The writing workshop was a two-day event, was four hours each day. The first day was sort of working, doing writing exercises, talking about the craft. And the second day was when we developed the stories. And I was pleasantly surprised at the level of their writing. And I’m really looking forward to editing a collection, because I think the people of Gaza who have lived this moment should be the ones to narrate this moment. It shouldn’t be anybody else, not even other Palestinians like me. And my goal is to give them the tools that I have acquired in my life to narrate this moment for the rest of the world, and I’m looking forward to producing this book with them.
AMY GOODMAN: And finally, Susan, can you talk about the medical community, the health workers — I mean, you are a renowned novelist, but your background is also in medicine and science — and the effect of the bombardment of the hospitals, of the ambulances, on the medical workers, the doctors, the nurses, the medics themselves?
SUSAN ABULHAWA: They are bearing the brunt of a lot of what’s happening. Individually, I want to say also, a lot of the doctors and administrators themselves have been forced into tents. So, you know, nobody is — there are no bubbles for people to live in, except, you know, some of the NGOs who are able to secure safety and running water, etc., mostly for foreigners who come into Gaza as aid workers. But Gaza’s doctors and nurses, a lot of them haven’t been paid in months, but they still show up for work. They are exhausted. They are demoralized. Every single one of them has lost family members or friends and neighbors. The vast majority of them are displaced, and most of them have lost their homes. They are all bewildered in one way or another, trying to just function through this moment and praying for a ceasefire.

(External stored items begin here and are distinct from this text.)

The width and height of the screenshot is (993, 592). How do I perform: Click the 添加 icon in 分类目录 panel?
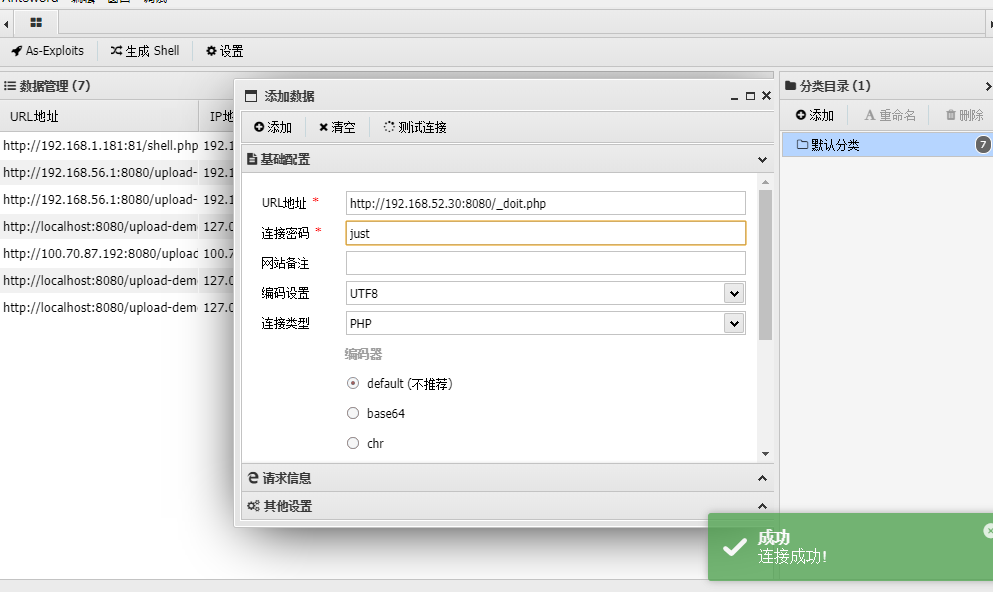coord(813,114)
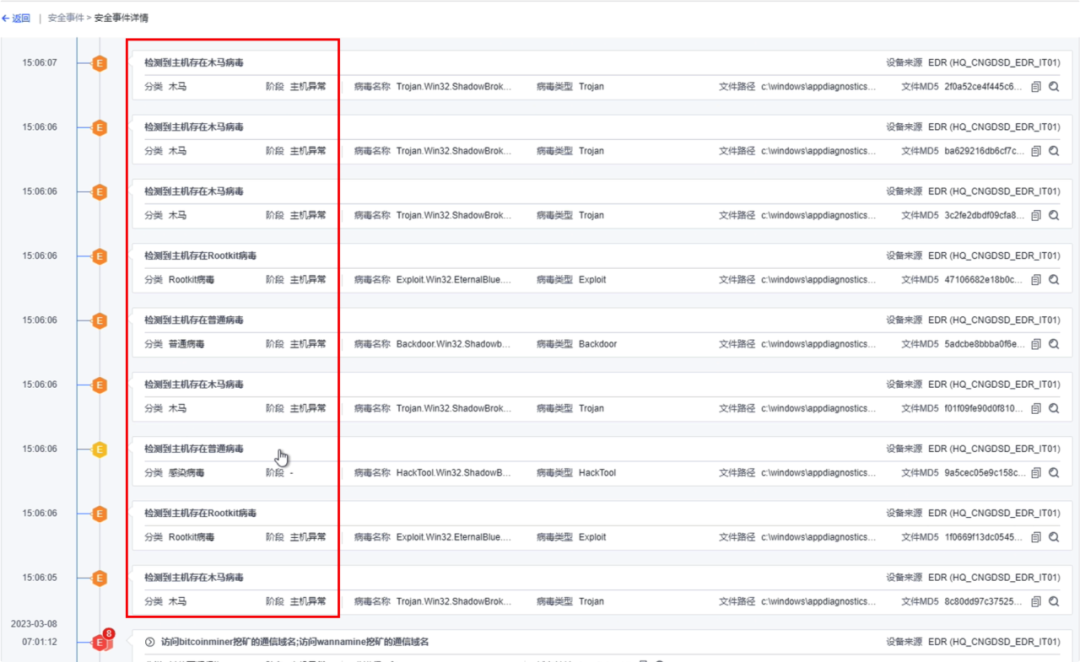The image size is (1080, 662).
Task: Click topmost orange marker at 15:06:07
Action: pos(99,63)
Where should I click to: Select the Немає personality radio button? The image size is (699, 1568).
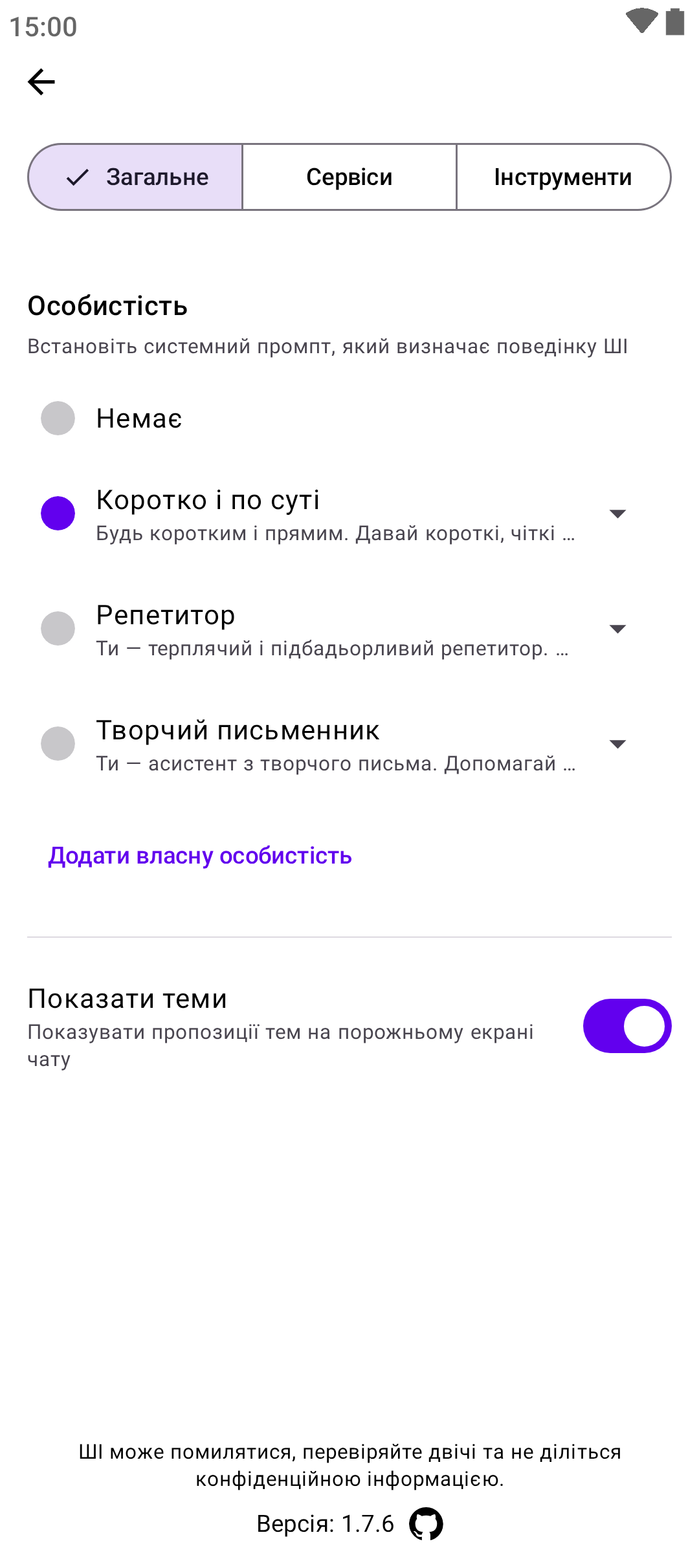58,419
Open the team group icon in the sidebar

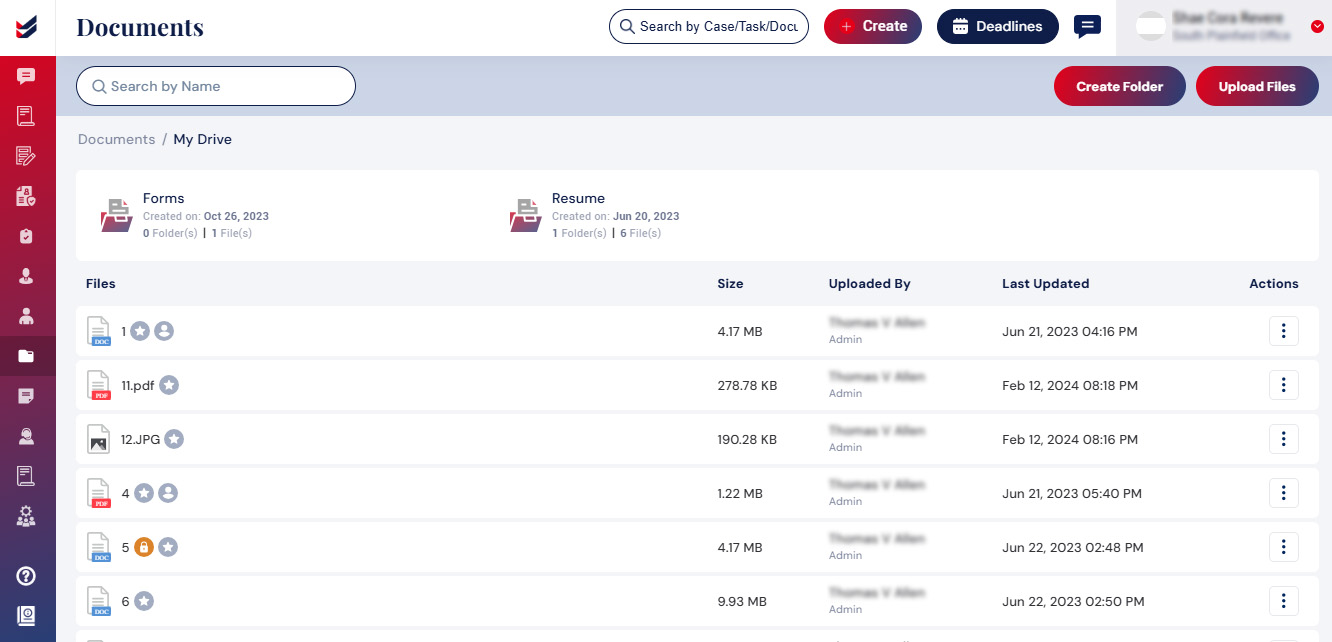(27, 517)
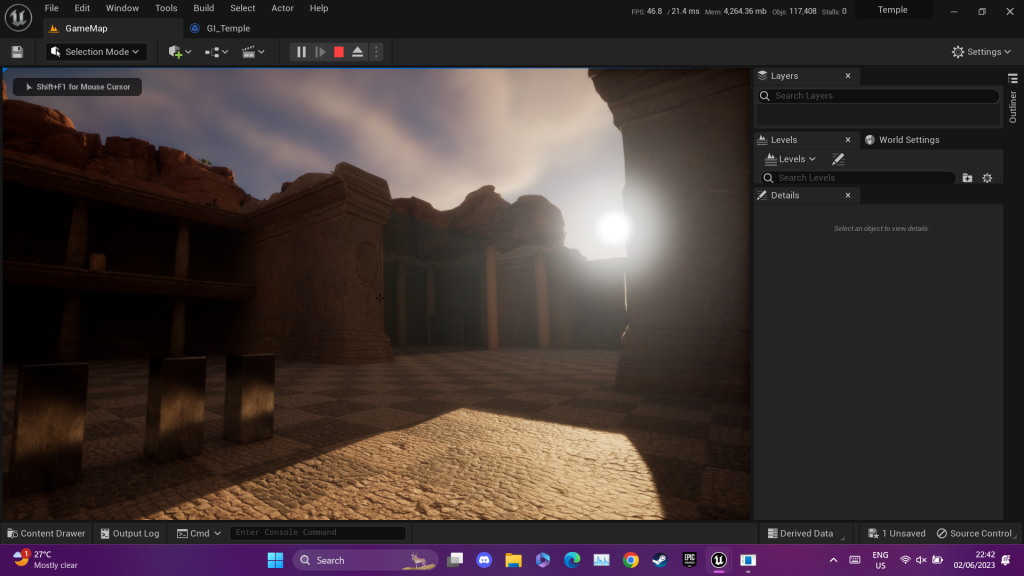Stop the running play session
The height and width of the screenshot is (576, 1024).
coord(339,52)
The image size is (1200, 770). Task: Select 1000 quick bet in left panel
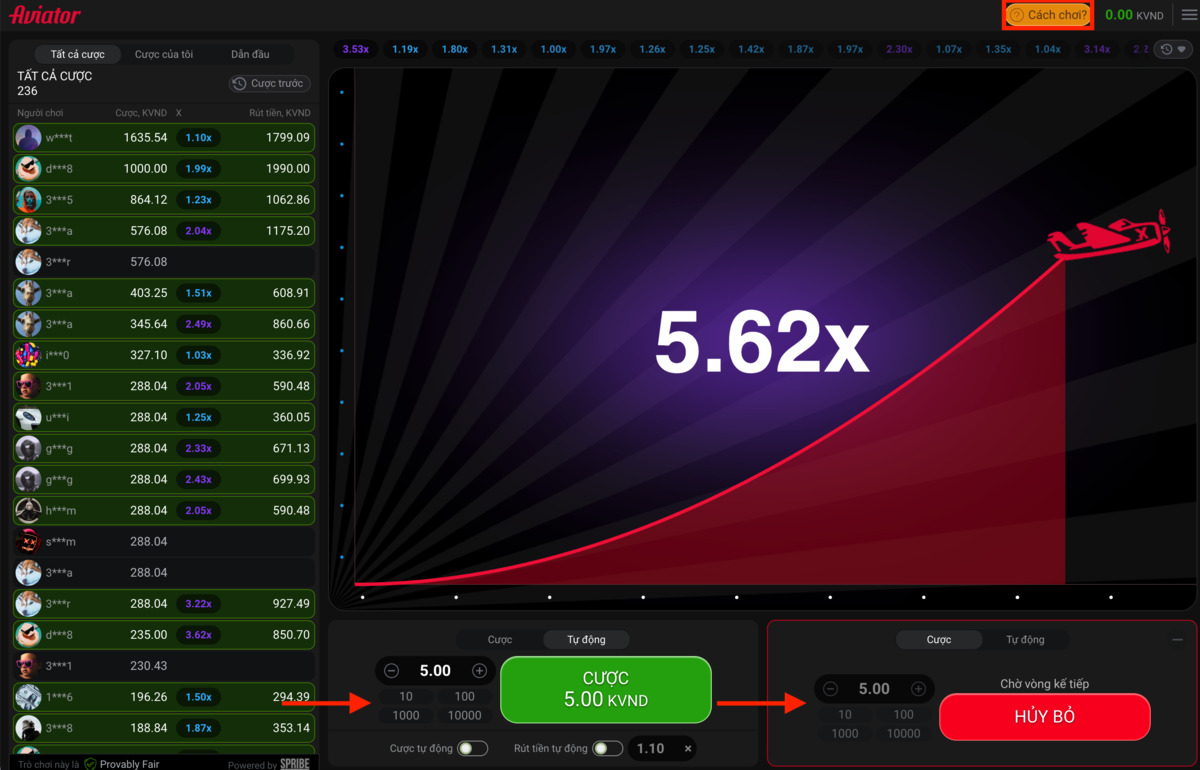pos(406,715)
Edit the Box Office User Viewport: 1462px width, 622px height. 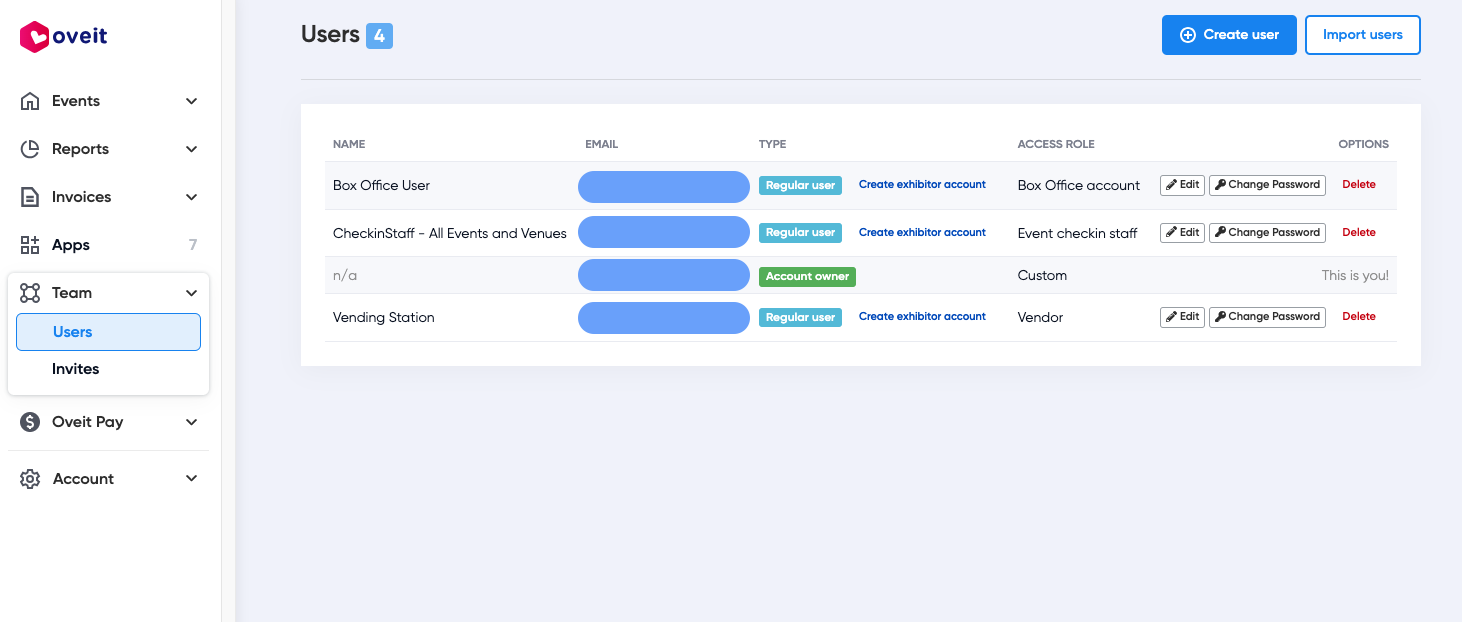click(x=1182, y=185)
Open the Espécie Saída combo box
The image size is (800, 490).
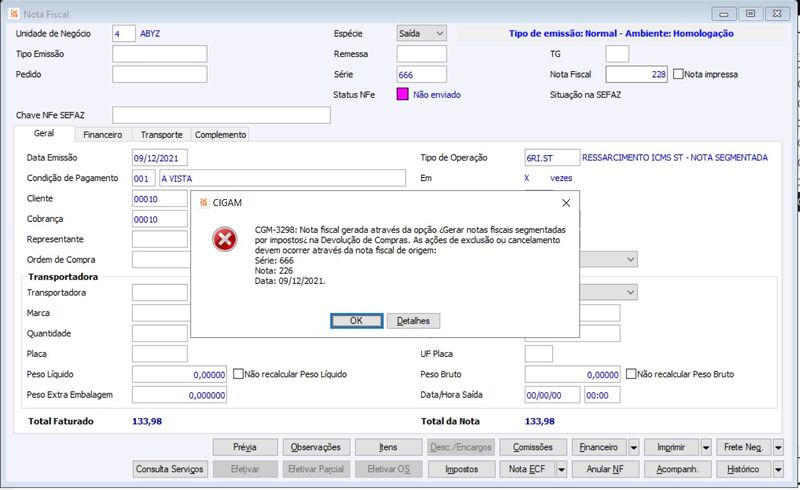[421, 34]
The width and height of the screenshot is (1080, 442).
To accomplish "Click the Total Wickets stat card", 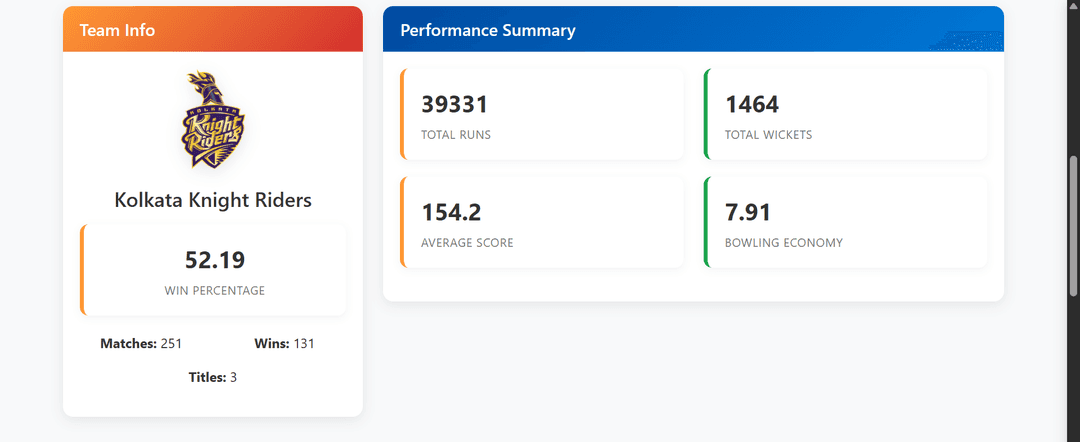I will pyautogui.click(x=846, y=114).
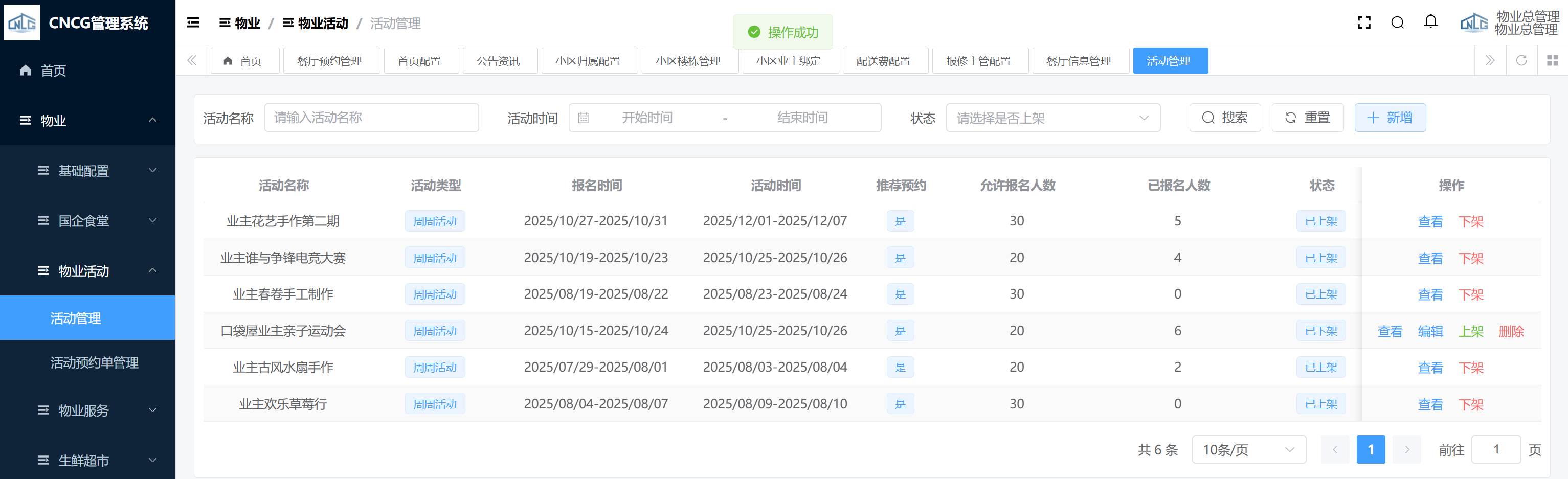Click the sidebar collapse hamburger icon
The image size is (1568, 479).
[x=193, y=23]
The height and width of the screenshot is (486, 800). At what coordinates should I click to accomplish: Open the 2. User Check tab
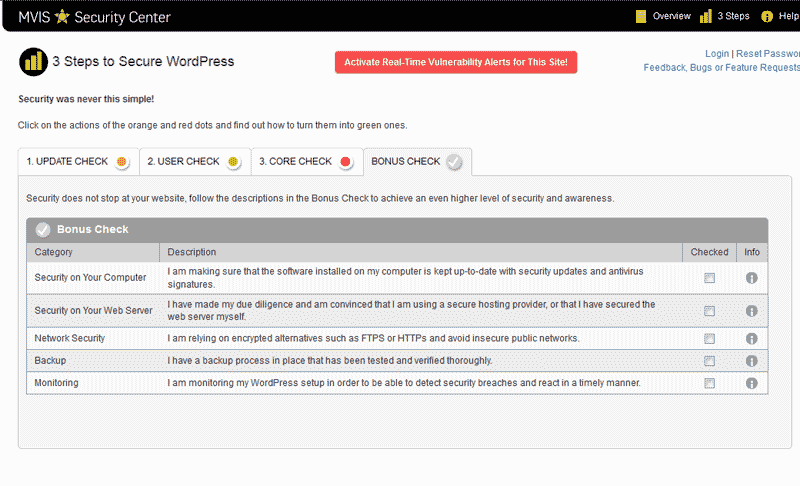pos(193,161)
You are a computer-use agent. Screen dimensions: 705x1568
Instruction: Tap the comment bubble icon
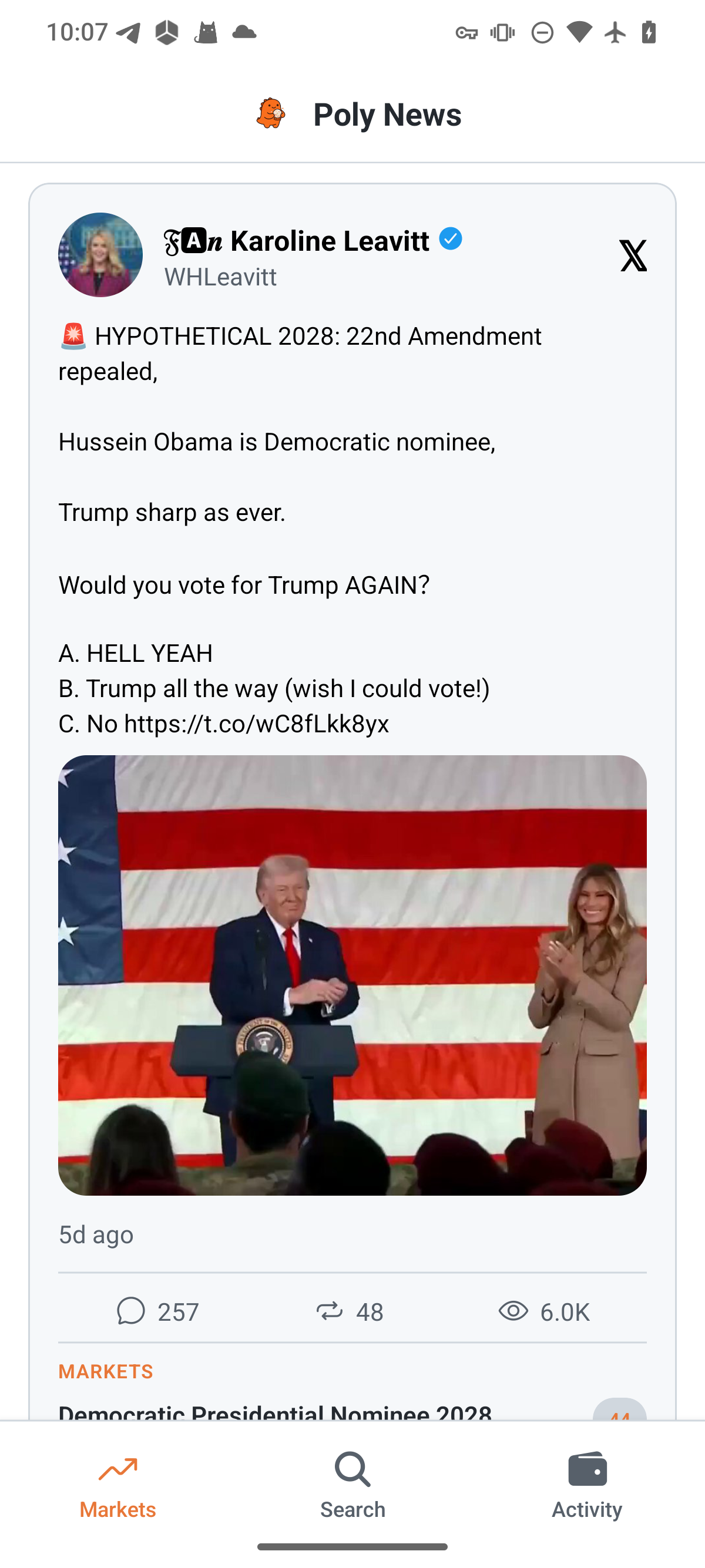coord(131,1311)

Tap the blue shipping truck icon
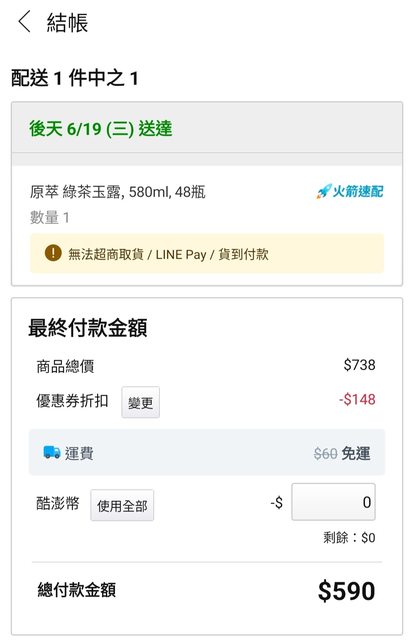52,452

Even, you know, like I said, the ceasefire seems to be the ceiling of people’s ambitions at this moment. And it’s particularly acute now with Ramadan around the corner. The idea that Israel will still be bombing during Ramadan is — you know, I want to say “unimaginable,” but we already crossed that threshold a long time ago. Language really is inadequate and insufficient to capture the enormity of this moment. And I want to emphasize that what I’ve seen is really a fraction of the totality of this horror,
AMY GOODMAN: Susan Abulhawa, Palestinian novelist, poet, activist, author of a number of books, including her debut novel, Mornings in Jenin, an international best-seller translated into 32 languages, considered a classic in Palestinian literature. She’s founder and co-director of Playgrounds for Palestine, a children’s organization, and executive director of Palestine Writes Literature Festival. She just left Gaza after spending two weeks there, was speaking to us from Cairo, Egypt. To see Part 1 of our discussion, go to democracy now.org. I’m Amy Goodman, with Juan González. Thanks so much for joining us.